Chalk it up to a sort of political guilty pleasure. But even though my libertarian political views are vastly different from those of Democratic Gov. Jerry Brown, I've always enjoyed his philosophical ramblings and musings. He's certainly more entertaining to write about than any other California politician in memory.
There was that time at a press conference when a reporter asked him why he was cutting spending on some social program. "Because that's where the money is," he retorted (or something close to that). It was funny and refreshing—and typical Brown. At times he sounds like a fundamentalist preacher warning about the end of the world, but it's all part of that Moonbeam charm.
However, after introducing his 16th budget last week, I'm left with that same nagging feeling that's dogged me throughout his two recent terms. It's known as disappointment. Brown surely knows about the depth of the state's fiscal problems—and the fact that our public services cost far more and deliver far less than those in other states. Why hasn't he done more?

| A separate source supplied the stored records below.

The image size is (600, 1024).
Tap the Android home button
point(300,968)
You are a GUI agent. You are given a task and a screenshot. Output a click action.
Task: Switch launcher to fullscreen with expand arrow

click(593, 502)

He's never seriously taken on the public sector unions that are the main obstacle to reform. He's nibbled around the edges, but that only raised expectations. His 2013 pension reform law made useful changes to that absurdly generous system, but it was in service to his main goal of raising taxes to fund the state's growing public sector. Basically, it helped convince Californians that they could trust lawmakers with new revenue by approving those Proposition 30 tax hikes.

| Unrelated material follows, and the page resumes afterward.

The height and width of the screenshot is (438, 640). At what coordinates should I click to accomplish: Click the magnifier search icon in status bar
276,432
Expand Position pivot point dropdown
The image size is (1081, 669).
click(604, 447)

Brown often talks about fiscal frugality, responsibility and reform, but there isn't much follow-up action. His latest budget stayed true to form. He trotted out those charts again, which show that boom years typically are followed by recession. He warned against excessive spending, even as his budget busts every spending record. Those are good points, of course.
And those $6.1 billion in surpluses this year are great news, too, but why did we need $5.2 billion in tax increases for transportation? Everyone is pleased to see the state boost the rainy day fund to $13.5 billion, but why did spending have to go up so much? Brown surely knows that California's bureaucracies are inefficient, yet his $132 billion general-fund budget enables them to function in the same old way.

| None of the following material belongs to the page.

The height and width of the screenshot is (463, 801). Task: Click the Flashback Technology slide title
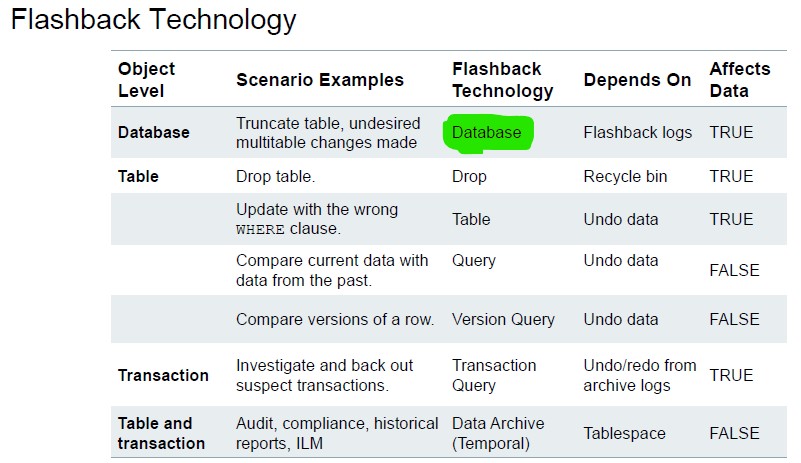(153, 19)
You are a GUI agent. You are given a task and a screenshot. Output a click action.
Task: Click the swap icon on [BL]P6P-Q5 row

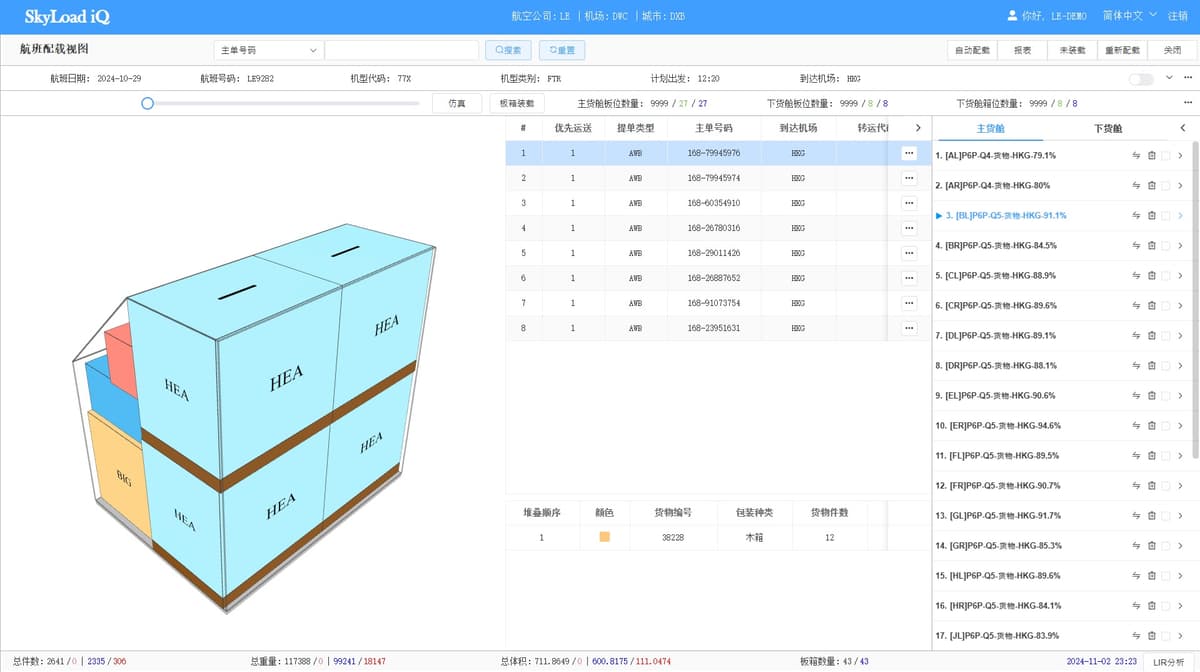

Back to pensions, which are eating local governments alive: We've seen city officials trudge to Sacramento to plead for relief as the California Public Employees' Retirement System mulls another rate increase to make up for unfunded liabilities. Brown did as he often does. He said some forthright and applause-worthy things about that issue at his press conference.
"At the next downturn when things look pretty dire, [pensions] will be on the chopping block," he said. That's what those of us who have been championing pension reform have long been saying, even as union officials mock us for saying it. The next governor, he said, "will have the option of considering pension cutbacks for the first time in a long time."
The latter point references coming state Supreme Court cases that will consider the future of the so-called "California Rule," which is the main obstacle to pension reform in California. The rule—actually, a series of court precedents dating back more than 60 years—forbids government agencies from reducing pension benefits. Once a city council or legislature hikes a promised pension benefit for government workers, it can never be reduced—even going forward.
That has left localities with no viable options other than cutting services or raising taxes. It protects wealthy retirees at the expense of the state's most vulnerable residents. In fairness, Brown hasn't been totally AWOL. His legal team filed a brief with the court that pushes for changes to that rule. But he could have done much more—and much earlier in his administration.
Meanwhile, the "skinflint" governor has doggedly stuck with his plan to build a $68 billion high-speed rail system connecting Los Angeles with the Bay Area. The latest numbers show that the initial segment in the easy-to-build section of the Central Valley jumped $2.8 billion, or 35 percent. Just wait until the rail authority tries putting track over the geographically daunting Tehachapi Mountains.
I don't know why the state needs to spend so much to gain so little. We can already fly from John Wayne Airport to San Francisco International in about an hour and a half. And why is he sticking with his costly (albeit pared back) plan to tunnel underneath the California Delta?
Consider his final budget indicative of his entire administration. It's not nearly as bad as what other California Democrats would have offered. But, ultimately, it avoided the tough choices that could have set California on a better path. It's wrapped in contradictions, but it did have its refreshing and candid moments.